"Les audiences de" appears in one line; retype that line and all lines following it through the end of the records, with nothing left out or added.

---------- Dataset entries

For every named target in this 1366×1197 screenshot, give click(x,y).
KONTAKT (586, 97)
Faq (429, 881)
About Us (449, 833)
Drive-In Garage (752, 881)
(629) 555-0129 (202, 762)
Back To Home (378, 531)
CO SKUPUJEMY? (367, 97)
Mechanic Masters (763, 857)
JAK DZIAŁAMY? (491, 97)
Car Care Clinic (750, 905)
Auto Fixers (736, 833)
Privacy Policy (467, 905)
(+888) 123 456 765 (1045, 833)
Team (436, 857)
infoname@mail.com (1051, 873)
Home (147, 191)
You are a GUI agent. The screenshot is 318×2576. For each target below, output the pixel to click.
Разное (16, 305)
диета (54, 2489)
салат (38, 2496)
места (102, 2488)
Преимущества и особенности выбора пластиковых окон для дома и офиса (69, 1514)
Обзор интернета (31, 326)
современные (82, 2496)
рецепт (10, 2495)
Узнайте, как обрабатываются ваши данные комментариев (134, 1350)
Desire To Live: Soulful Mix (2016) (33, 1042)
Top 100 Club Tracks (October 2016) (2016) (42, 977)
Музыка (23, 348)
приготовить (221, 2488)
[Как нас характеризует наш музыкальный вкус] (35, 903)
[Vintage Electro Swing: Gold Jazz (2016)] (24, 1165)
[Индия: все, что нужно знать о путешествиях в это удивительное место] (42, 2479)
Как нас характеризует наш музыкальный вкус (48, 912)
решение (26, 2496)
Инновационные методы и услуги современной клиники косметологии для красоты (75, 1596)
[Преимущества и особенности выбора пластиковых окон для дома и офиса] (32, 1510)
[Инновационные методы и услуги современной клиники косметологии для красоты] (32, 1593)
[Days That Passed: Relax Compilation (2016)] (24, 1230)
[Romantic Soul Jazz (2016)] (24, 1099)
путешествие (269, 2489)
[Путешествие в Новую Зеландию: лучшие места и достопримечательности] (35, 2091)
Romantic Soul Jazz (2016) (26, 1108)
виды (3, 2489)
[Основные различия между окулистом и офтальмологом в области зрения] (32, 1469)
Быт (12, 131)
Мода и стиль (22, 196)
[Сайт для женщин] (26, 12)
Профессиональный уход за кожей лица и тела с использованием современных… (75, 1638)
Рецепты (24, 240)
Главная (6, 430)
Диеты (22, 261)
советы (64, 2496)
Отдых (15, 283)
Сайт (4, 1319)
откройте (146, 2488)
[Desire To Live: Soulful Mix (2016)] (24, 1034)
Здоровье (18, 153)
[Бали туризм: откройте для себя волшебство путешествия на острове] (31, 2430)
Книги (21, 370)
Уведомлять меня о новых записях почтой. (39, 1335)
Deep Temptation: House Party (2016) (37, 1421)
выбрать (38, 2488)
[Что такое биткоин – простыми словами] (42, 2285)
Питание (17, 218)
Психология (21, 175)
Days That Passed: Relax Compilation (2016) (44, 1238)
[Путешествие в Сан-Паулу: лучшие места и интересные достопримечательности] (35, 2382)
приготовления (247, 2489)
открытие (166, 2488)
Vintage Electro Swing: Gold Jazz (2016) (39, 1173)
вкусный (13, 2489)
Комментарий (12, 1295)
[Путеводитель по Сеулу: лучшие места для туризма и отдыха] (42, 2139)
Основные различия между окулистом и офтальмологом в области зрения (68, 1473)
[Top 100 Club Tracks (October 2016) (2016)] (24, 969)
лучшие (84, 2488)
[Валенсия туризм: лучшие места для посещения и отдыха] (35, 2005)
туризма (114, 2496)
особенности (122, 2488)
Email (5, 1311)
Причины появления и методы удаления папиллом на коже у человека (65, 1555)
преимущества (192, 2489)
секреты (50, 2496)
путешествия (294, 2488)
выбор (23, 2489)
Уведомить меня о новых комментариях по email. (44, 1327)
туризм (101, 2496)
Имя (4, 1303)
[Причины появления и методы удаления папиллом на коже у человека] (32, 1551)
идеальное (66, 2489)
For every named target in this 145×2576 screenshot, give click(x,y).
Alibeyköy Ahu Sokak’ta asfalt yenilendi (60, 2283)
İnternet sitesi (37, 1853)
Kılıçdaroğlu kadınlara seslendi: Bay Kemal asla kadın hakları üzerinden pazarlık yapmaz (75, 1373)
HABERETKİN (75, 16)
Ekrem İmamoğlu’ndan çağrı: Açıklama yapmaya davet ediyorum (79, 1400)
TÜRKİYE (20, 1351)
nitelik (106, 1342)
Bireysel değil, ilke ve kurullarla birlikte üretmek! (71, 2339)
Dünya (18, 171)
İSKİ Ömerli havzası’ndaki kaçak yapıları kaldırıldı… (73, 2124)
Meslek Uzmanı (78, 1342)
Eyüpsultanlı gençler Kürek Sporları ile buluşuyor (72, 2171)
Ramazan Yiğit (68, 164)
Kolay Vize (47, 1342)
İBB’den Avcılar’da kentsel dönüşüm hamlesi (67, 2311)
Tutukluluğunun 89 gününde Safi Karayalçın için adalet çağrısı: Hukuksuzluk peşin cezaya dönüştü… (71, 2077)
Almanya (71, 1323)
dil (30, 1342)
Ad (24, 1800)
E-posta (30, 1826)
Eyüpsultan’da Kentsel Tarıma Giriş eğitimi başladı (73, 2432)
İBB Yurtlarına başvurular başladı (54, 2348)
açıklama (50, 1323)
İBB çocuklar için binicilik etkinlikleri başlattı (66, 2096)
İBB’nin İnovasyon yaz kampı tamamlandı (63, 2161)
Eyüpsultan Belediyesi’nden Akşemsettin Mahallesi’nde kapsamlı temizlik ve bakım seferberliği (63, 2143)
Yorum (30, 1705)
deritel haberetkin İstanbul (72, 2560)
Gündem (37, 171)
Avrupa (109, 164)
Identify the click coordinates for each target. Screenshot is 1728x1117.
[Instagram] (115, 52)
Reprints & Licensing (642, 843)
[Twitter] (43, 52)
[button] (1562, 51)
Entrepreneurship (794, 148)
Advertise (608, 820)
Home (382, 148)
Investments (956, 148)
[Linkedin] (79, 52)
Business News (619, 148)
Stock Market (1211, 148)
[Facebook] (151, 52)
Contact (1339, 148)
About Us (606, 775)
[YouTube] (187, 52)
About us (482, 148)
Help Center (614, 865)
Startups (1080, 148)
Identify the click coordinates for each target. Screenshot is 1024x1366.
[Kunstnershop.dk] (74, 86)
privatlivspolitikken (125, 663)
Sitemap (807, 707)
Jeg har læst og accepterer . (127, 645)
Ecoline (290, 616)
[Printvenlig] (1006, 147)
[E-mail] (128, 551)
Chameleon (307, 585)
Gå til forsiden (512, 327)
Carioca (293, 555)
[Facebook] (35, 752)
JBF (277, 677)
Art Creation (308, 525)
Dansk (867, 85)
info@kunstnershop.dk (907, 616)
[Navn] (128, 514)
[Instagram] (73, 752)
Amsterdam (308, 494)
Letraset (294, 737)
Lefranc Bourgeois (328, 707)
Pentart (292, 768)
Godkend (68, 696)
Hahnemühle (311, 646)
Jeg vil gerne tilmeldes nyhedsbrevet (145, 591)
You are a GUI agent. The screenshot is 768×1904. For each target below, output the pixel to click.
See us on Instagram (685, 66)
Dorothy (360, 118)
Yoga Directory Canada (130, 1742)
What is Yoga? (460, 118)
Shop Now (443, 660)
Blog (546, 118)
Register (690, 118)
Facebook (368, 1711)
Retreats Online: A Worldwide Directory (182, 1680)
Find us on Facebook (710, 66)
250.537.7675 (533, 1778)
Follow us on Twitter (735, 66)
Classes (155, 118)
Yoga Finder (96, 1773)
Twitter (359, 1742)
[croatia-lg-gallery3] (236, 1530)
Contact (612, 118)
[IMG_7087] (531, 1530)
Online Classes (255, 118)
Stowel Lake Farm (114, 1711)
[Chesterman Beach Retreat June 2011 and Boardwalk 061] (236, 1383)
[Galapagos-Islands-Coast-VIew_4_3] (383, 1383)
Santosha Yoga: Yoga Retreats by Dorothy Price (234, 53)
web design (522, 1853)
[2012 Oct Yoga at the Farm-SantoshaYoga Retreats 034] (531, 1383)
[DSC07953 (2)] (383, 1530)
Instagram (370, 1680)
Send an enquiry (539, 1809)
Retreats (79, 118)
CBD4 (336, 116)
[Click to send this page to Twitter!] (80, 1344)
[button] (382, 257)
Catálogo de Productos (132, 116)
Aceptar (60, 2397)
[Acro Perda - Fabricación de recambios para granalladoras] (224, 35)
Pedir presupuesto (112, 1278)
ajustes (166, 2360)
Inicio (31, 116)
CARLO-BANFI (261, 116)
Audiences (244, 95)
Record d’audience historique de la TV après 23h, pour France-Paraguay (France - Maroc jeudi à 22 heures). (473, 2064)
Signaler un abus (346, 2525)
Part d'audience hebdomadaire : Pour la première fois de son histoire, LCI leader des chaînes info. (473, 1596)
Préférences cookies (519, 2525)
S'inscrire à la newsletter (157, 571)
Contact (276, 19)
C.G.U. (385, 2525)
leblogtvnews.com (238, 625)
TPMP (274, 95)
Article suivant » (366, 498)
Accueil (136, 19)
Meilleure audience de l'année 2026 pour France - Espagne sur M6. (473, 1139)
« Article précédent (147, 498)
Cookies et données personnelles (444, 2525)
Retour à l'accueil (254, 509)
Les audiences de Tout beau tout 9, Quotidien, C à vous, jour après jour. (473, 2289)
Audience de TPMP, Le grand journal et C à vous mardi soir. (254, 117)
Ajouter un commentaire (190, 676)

--------------------

Worked solution -
Les audiences de Tout beau tout 9, Quotidien, C à vous, jour après jour. (473, 2289)
Audience de TPMP, Le grand journal et C à vous mardi soir. (254, 117)
Ajouter un commentaire (190, 676)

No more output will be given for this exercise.